What makes it okay for 75% of Americans to spend $5 on a coffee when they can get a coffee elsewhere for $2? There’s something about customers’ perception of the quality of a coffee at Starbucks that makes this a premium product they are prepared to pay for. Quality is a source of competitive advantage.
Before implementing quality assurance and quality control, it’s important to understand the differences and similarities between the two. Read on to learn about quality assurance vs quality control.
Related: IDENTIFYING AND AVOIDING QC ISSUES
Quality assurance has a future focus. It’s that part of quality management that is about making sure that requirements will be met in the future.
Quality assurance builds confidence that a product or service will meet requirements by designing a quality system with planning and activities to achieve this end.
Quality control looks backward. It’s that part of quality management that is about making sure that requirements have been met in the past.
Quality control gives confidence that a product or service has met requirements by designing a quality system with checks and an inspection regime to achieve this end.
Prodsmart facilitates smart, data-driven decisions 24/7 from virtually any location to improve QA and AC
Data is often key to the effectiveness of a quality management process. Specification data is needed to support quality assurance activity. Audit data is needed to support quality control activity.
When data is a factor, software solutions come into their own. Manufacturing software can help track manufacturing operations and analyze orders, materials, time, and cost. It can provide visibility of processes in real-time to help comply with standards.
It can provide reports to check conformance with expectations. It can highlight errors, waste, and even indicate opportunities for improvement.
Even in simple societies, trade in food, the products made by a blacksmith or carpenter, and the services of a laborer, were subject to some concern for conformance to an agreed specification. An agreed trade involving 6 apples would be checked to confirm that indeed 6 apples had been supplied.
The reputation of a craftsman would stand or fall by the degree to which their product would meet or perhaps exceed the expectations of their customers. Craft guilds provided a framework for maintaining standards. Master craftsmen trained and checked the work of their apprentices.
It was in the years following the industrial revolution that the factory system made it increasingly important to manage quality. Specifications had to be defined more formally. The output of the manufacturing process had to comply with that specification.
It became less common for the workers in factories to be time-served craftsmen. Audits and inspections of their work became more and more the means of managing quality. Any products that didn’t meet the required specification were re-worked or perhaps discarded.
As manufacturing became more sophisticated, the concept of “process” developed. “Process” was understood in the early 20th century to describe an input to which was added value to produce an output.
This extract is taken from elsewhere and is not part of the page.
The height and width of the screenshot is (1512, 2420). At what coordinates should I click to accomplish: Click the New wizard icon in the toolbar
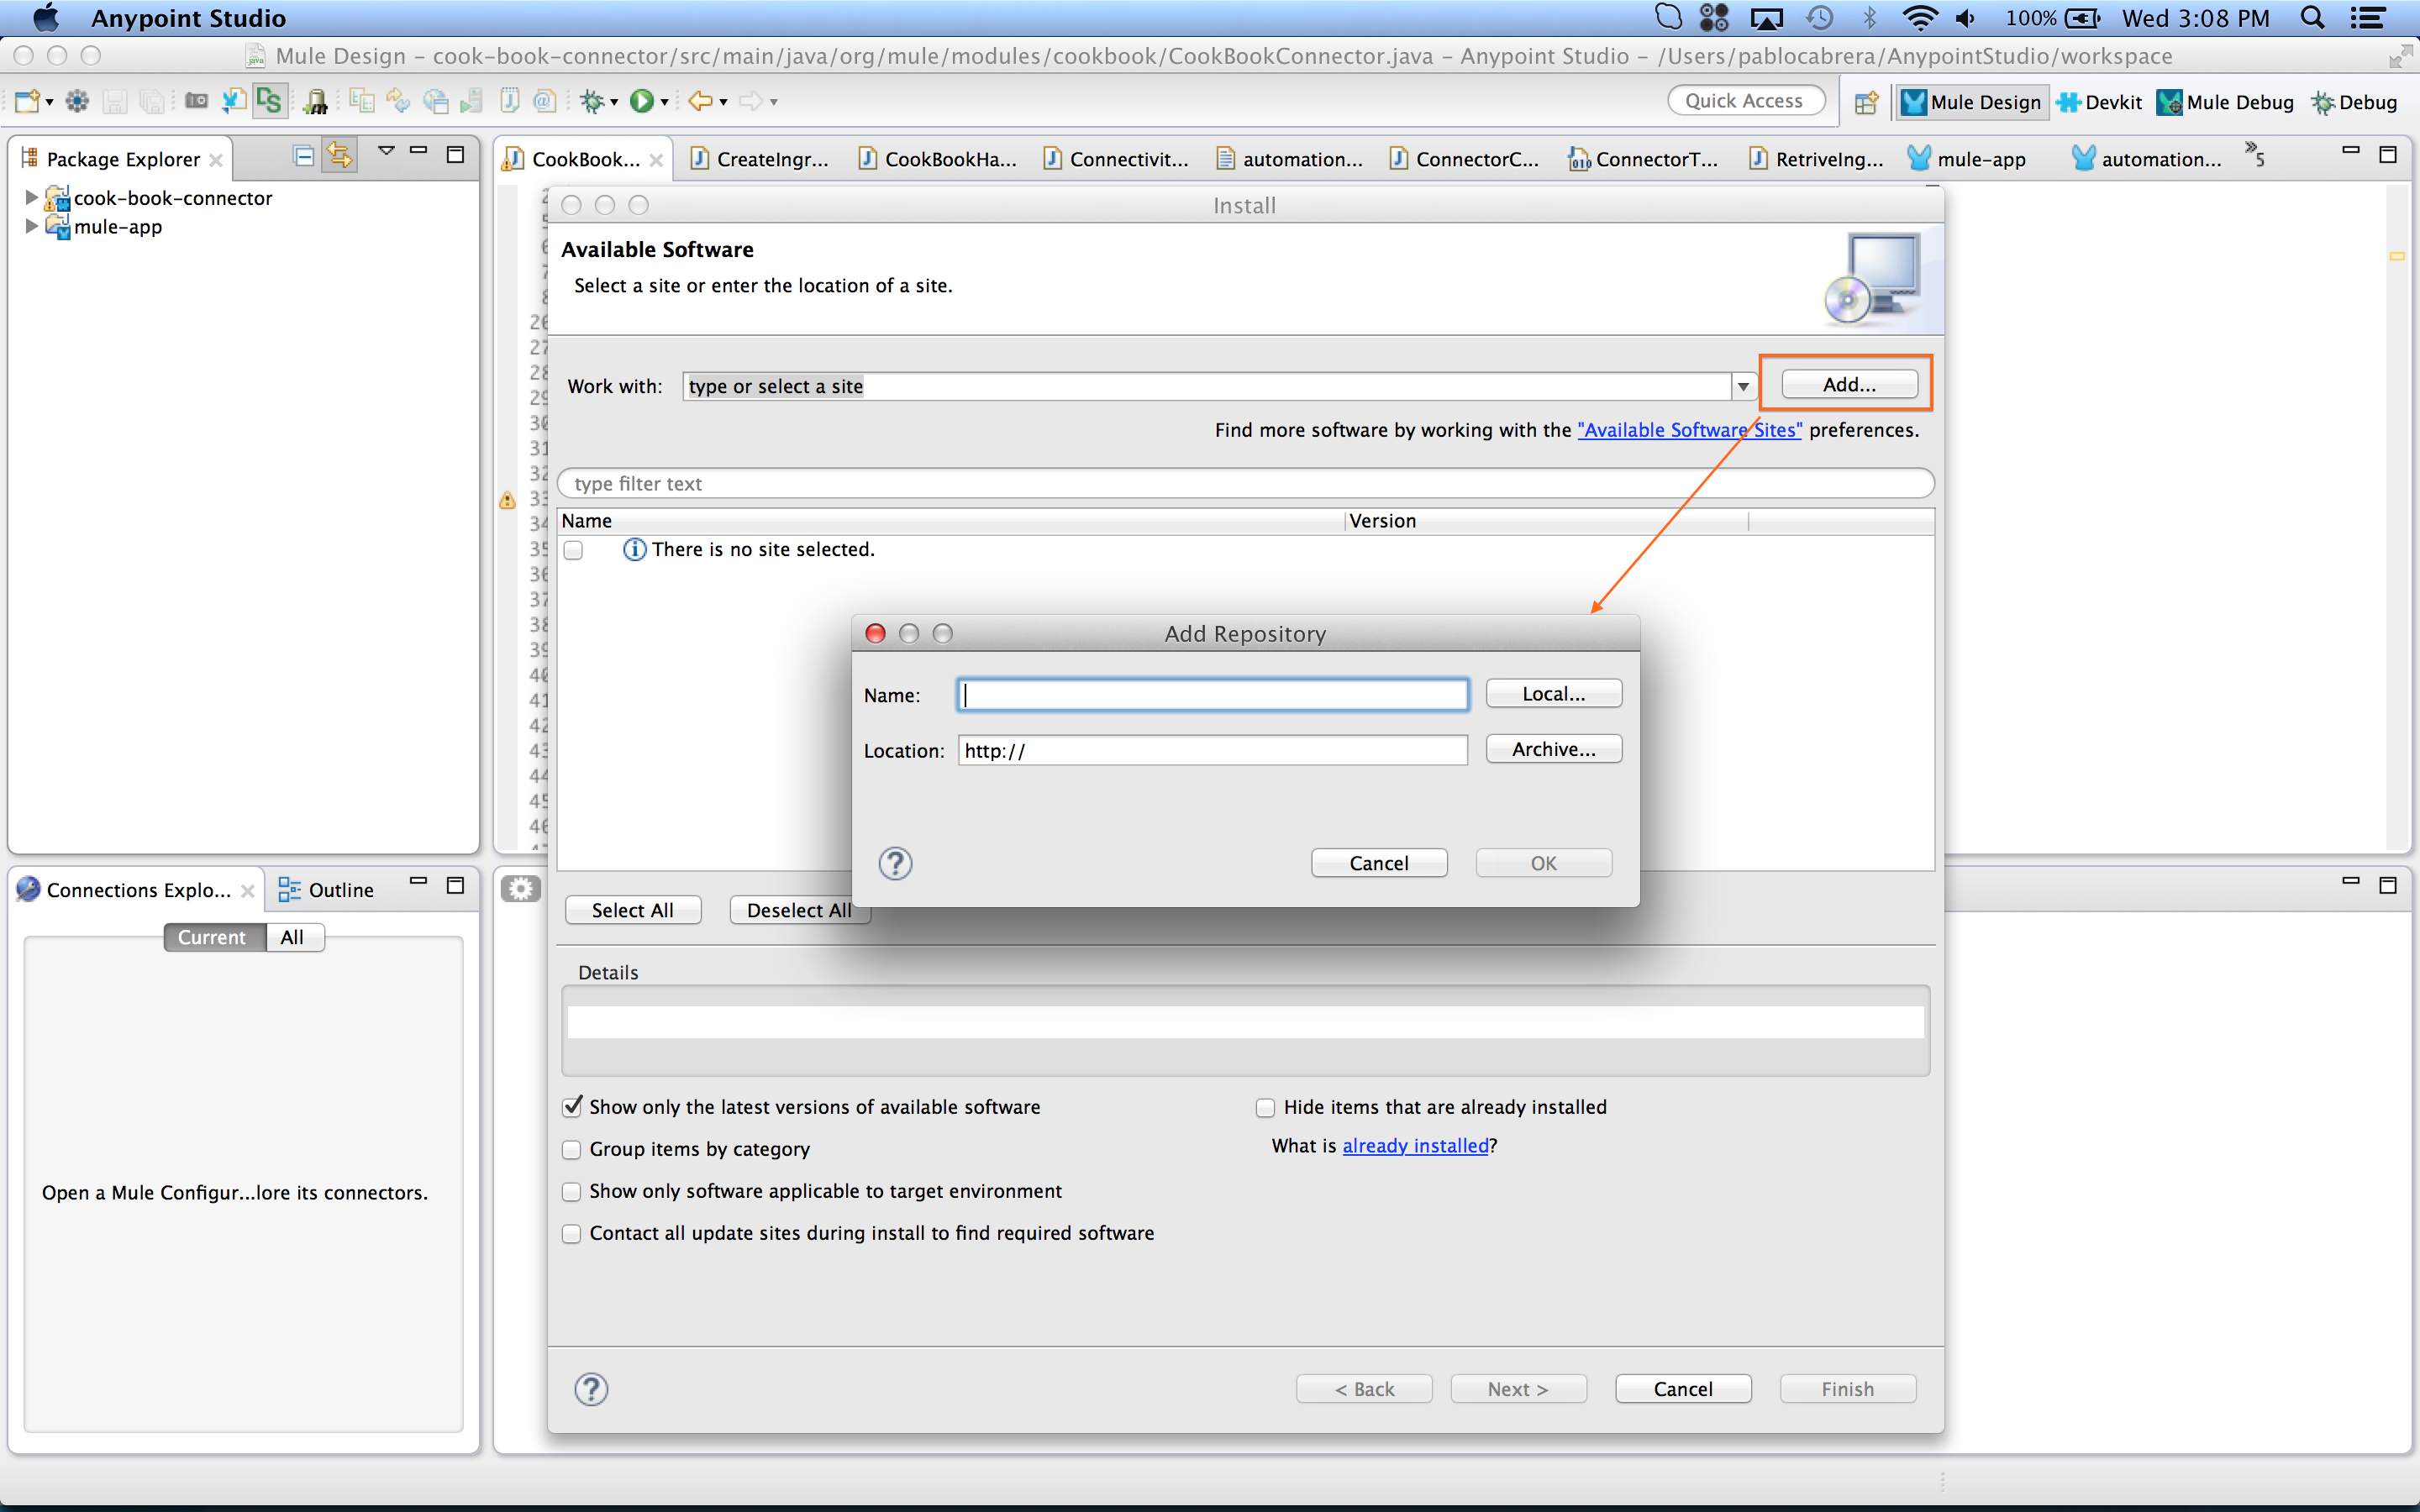pyautogui.click(x=27, y=100)
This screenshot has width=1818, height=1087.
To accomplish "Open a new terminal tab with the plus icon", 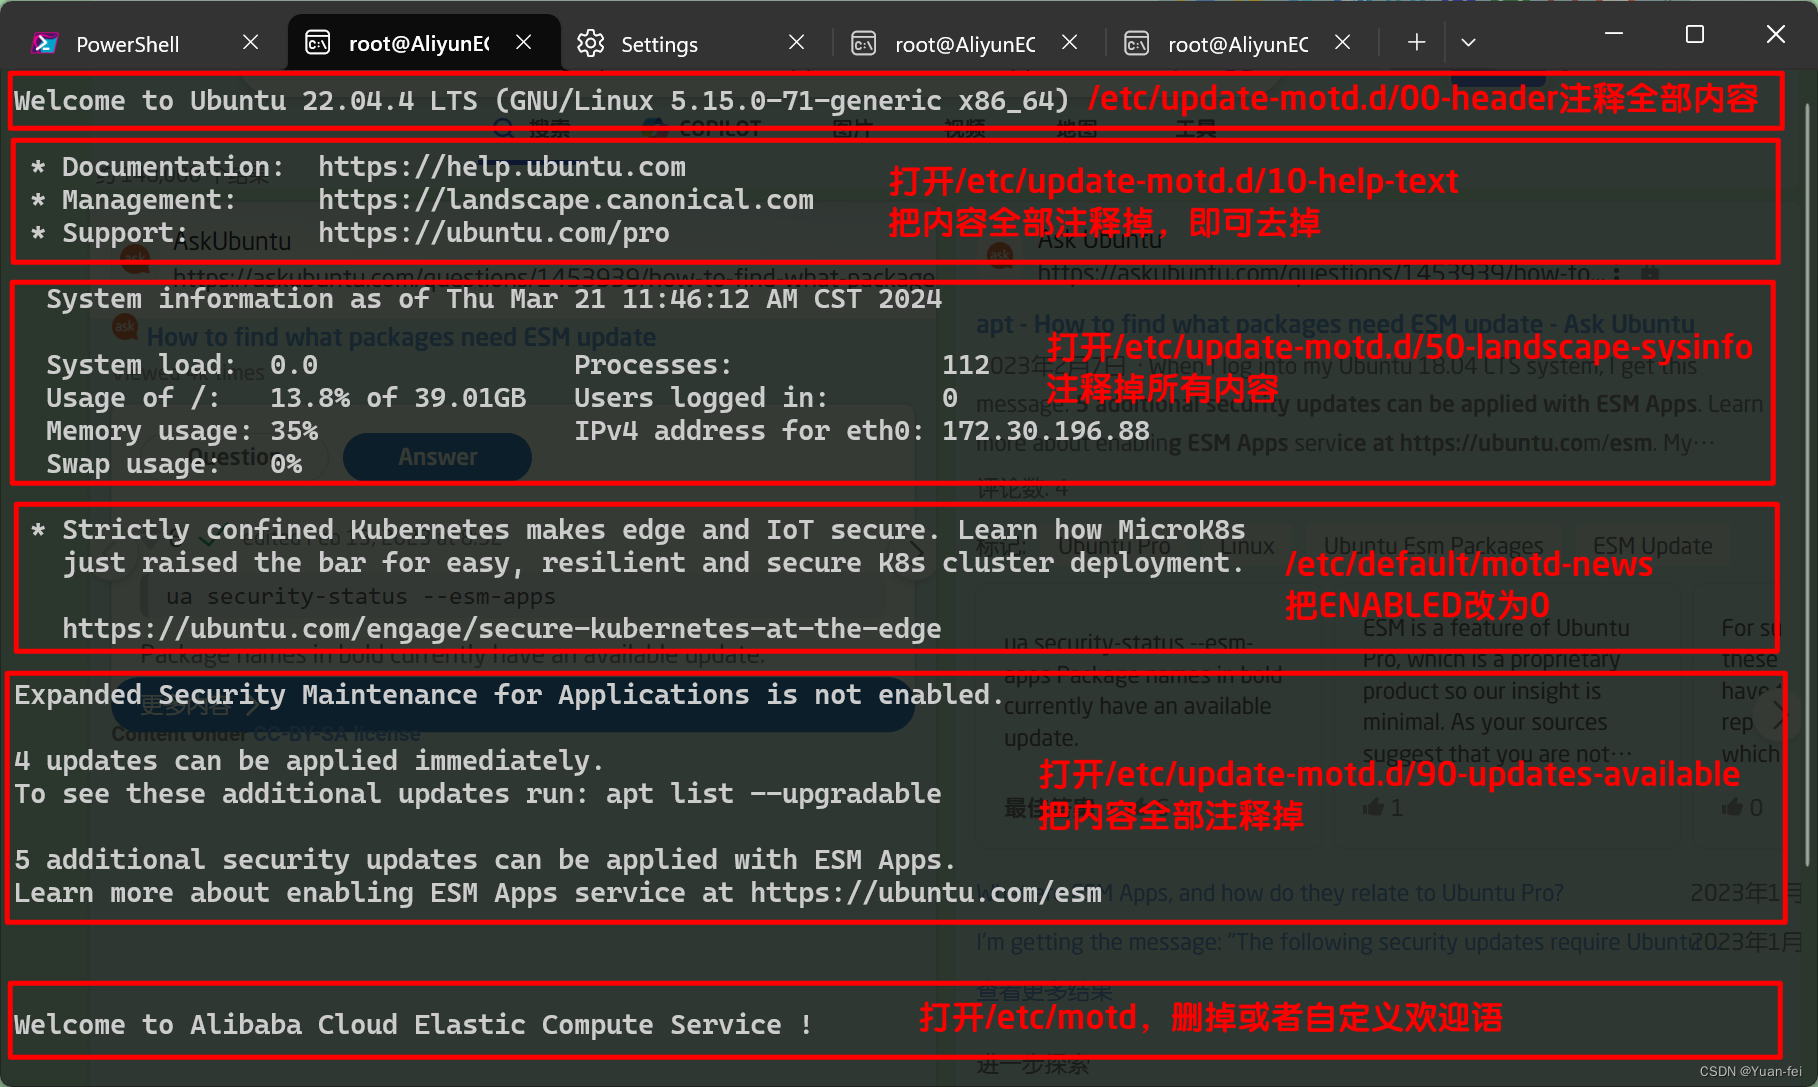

Later, as analyzing the data that arose from such processes, Walter Shewhart laid the foundations for statistical process control.
After the 2nd World War, W. Edwards Deming inspired the development of quality management in Japan and then the United States. His work built the foundation for the Total Quality Management movement. TQM and then later, Six Sigma, and other quality management approaches, recognized that quality was a whole organization activity.
Quality assurance and quality control are distinctively different. Quality assurance is about the prevention of defects whereas, quality control is about detecting defects and correcting them. In this sense, QA is a proactive activity, and QC is reactive.
Quality assurance is a process management activity where the management of deliverables is the purpose. Quality control is an audit activity where verification of these deliverables is the purpose. Prodsmart is a great solution for helping companies easily be ready for any audit.
An example of this distinction is easy to appreciate in the software sector.
The software development life cycle includes quality assurance activities. They are designed to produce defect-free software. The software testing life cycle is a quality control activity designed to find and eradicate errors after the development phase and before release to the customer.
QA sets the guidelines, whereas QC verifies that guidelines have been met.
Understanding the distinctions between quality assurance and quality control doesn’t mean that there is no common ground. On the contrary, QA and QC have much in common.
These two ideas are both parts of quality management and share the same goal. They are both about eliminating defects.
All stakeholders have an interest in both quality assurance and quality control in achieving this goal. Customers need a product or service that meets expectations. Manufacturers are equally interested in quality because it delivers customer loyalty, control of costs and waste, and ultimately is the basis for a profitable business.
Both QA and QC are aspects of quality management, and so are managed by the same quality management process. They both affect all aspects of operations.
Ultimately, they both determine customer happiness.
Given that QA and QC are both keys to the achievement of quality, what is the role of quality management?
There is a need to set clear QA guidelines. Meeting these guidelines is helped by implementing intuitive software for QC to use, such as Prodsmart
Bringing QA and QC together requires effective communication. Quality management can enable and support this communication between QA and QC teams and between the Quality team and the shop floor teams.Data is key. Tracking data and performance effectively helps to improve QA. It can also be used to inform continuous improvement of the QA guidelines and QC audits.
Prodsmart delivers the tracking tools manufacturers and fabricators need to keep up with ever-increasing customer demands.
Quality assurance and quality control can sometimes be thought of as two sides of the same coin. They support and complement each other. The truth is that it’s less about quality assurance vs quality control and more about collaboration and alignment.